Slashdot Mirror


Calculating the Mean Time Between Failures?

Blue Booger asks: "I was looking over some fibrechannel hard drives and noticed that the Mean Time Between Failures was rated at 1.2 million hours. I thought that was pretty high, and figured it up to be close to 137 YEARS!! I went to check some regular IDE drives just for comparison, and they were rated at 500,000 hours (57 years). Now, as I understand it, this is supposed to be the average time that you can expect the drive to last before failures. I rarely have an IDE drive last more than 4 years, and my record is 10 years, so what is the deal? BTW, that is 57 years running 24 hours a day...the MTBF is rated as power on time. Here you can find Western Digital's glossary that defines the term MTBF (pdf). Here you can find a spec sheet on one of their 20GB IDE drives. I checked, and Seagate also lists similar MTBFs. How the heck are they coming up with these numbers?"

16 of 100 comments (clear)

  1. Duty Cycle by m0rph3us0 · · Score: 3, Informative

    Usually they have a duty cycle associated with an MTBF which can drastically alter the MTBF at a 100% duty cycle.

  2. not just drives... by ryanmoffett · · Score: 4, Interesting

    Cisco used to sell Catalyst 3548XL switches that were listed as having a MTBF of 120,000+ hours. Their current replacement for that line (3550)comes in at 163,000+ hours. We had 7 of 24 3548XL switches fail in the first year we had them. They had poor air flow from a tiny fan, no heatsinks and tons of hot chips. The newer model has the same issue, though they did stuff a cheap foam baffle in the case to get air to flow closer to the chips, none of which have heatsinks. I have no idea how they tested them and got a MTBF of 13 years.

  3. Simple, it's called "lies" by Anonymous Coward · · Score: 5, Funny
    Sure, the test engineers sit and rub their chins and write numbers on paper and do stupid tests in the lab, but in the end it comes down to this:
    • WD Guy 1 Hey, what's the MTBF for our new drive?
    • WD Guy 2 Dunno, what's Maxtor saying?
    • WD Guy 1 sez here "300,000" hours
    • WD Guy 2 okay, ours is 500,000 then
    • WD Guy 1 I smell a NEW VICE PRESIDENT
  4. You are wrong by Mensa+Babe · · Score: 4, Informative

    I rarely have an IDE drive last more than 4 years, and my record is 10 years, so what is the deal?

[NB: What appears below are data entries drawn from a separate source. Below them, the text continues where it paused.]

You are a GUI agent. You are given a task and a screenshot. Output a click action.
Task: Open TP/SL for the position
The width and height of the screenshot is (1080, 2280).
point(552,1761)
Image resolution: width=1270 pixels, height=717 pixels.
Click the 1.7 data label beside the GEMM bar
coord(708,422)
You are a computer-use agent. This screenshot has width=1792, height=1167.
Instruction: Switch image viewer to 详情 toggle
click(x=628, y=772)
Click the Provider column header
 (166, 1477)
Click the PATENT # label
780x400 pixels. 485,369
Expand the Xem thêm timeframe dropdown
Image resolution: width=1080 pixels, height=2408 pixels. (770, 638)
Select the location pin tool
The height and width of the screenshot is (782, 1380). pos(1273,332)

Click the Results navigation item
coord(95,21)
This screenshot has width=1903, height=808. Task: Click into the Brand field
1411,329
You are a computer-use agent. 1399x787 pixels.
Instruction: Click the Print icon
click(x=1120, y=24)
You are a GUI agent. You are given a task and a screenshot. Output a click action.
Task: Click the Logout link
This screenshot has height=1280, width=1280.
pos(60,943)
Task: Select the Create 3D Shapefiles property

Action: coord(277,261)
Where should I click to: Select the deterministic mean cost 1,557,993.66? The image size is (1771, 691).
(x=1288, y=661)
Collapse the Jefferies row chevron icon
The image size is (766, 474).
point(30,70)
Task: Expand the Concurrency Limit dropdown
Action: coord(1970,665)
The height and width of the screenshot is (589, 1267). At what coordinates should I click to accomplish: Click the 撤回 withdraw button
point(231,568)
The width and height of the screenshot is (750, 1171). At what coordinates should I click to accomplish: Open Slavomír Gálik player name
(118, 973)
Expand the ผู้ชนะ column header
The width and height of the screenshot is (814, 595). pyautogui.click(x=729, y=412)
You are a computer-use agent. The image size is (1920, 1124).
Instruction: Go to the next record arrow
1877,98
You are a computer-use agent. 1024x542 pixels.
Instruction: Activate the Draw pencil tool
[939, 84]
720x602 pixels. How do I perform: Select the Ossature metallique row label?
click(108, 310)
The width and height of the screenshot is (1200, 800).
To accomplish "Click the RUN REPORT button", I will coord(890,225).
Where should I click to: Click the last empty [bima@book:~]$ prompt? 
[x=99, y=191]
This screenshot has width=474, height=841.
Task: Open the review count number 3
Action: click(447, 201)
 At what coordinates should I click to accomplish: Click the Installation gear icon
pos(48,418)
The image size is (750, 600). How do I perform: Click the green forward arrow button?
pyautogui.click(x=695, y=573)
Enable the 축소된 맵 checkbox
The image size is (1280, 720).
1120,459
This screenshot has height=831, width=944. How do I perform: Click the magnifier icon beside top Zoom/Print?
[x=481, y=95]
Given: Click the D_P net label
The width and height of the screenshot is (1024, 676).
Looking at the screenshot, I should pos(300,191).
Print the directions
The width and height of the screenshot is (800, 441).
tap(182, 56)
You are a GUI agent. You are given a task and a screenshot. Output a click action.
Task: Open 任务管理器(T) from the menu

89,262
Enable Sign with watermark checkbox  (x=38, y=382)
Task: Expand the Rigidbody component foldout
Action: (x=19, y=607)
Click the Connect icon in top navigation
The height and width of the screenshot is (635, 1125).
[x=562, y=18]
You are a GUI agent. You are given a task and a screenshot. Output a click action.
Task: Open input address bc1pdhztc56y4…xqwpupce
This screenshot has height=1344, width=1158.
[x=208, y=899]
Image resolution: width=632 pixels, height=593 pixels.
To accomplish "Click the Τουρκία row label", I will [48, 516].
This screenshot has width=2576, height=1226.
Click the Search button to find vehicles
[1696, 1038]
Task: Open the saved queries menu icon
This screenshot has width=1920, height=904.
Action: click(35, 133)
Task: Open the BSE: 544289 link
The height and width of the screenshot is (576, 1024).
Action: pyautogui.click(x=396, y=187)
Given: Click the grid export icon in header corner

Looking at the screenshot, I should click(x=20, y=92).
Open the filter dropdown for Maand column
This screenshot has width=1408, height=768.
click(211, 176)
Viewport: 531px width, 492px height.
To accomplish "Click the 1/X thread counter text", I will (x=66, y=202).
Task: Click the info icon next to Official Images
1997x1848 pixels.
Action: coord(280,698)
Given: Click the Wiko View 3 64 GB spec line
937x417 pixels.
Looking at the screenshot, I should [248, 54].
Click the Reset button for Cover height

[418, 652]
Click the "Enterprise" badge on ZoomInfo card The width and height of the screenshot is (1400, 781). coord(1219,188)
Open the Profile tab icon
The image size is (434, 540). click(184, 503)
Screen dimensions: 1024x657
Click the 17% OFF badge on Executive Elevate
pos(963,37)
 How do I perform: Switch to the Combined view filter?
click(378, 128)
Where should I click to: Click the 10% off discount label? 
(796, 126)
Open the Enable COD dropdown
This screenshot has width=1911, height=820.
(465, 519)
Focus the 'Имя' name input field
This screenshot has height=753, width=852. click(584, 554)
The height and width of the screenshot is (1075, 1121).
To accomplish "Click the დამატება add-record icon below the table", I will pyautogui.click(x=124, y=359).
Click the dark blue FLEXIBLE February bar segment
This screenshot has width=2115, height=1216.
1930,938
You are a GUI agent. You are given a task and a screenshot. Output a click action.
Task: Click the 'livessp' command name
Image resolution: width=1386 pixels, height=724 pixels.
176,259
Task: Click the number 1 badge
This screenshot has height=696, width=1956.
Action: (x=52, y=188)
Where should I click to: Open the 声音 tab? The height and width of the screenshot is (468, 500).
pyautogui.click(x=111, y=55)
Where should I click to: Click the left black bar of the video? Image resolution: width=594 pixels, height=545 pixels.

    If you have twenty drives with twenty years MTFB (Mean Time Between Failures) each, then you have one failure per year on average. These are basic statistics fighting always against you.

    --
    Karma: Positive (probably because of superiour intellect)
  5. Here's a wild-ass guess by HotNeedleOfInquiry · · Score: 4, Insightful
    First they specify a sample period, perhaps a year. Then they multiply the number of units shipped during that time times the estimated hours per year that the drives are run then divide it by the number of units returned due to failure

    For example, shipped 2 million drives last year, each ran 2080 hours ( 8 hours * 52 weeks), roughly 4 trillion hours total. Out of those 2 million units, they got 3466 returns. So the average MTBF was 1.2 million hours.

    --
    "Eve of Destruction", it's not just for old hippies anymore...
    1. Re:Here's a wild-ass guess by elmegil · · Score: 3, Interesting

      A lot of hardware vendors actually test before they ship. But aside from that your basic math is about right. A controlled number of units is tested (possibly in stressed environments) and used to build the statistics that say what the expected MTBF should be.

      --
      7 November 2006: The day Americans realized corruption and incompetence weren't addressing 11 September 2001
  6. Look at the definition by aaarrrgggh · · Score: 3, Interesting

    If they run 500 drives for 2,000 hours and observe only one failure, that is a MTBF of 500,000 hours.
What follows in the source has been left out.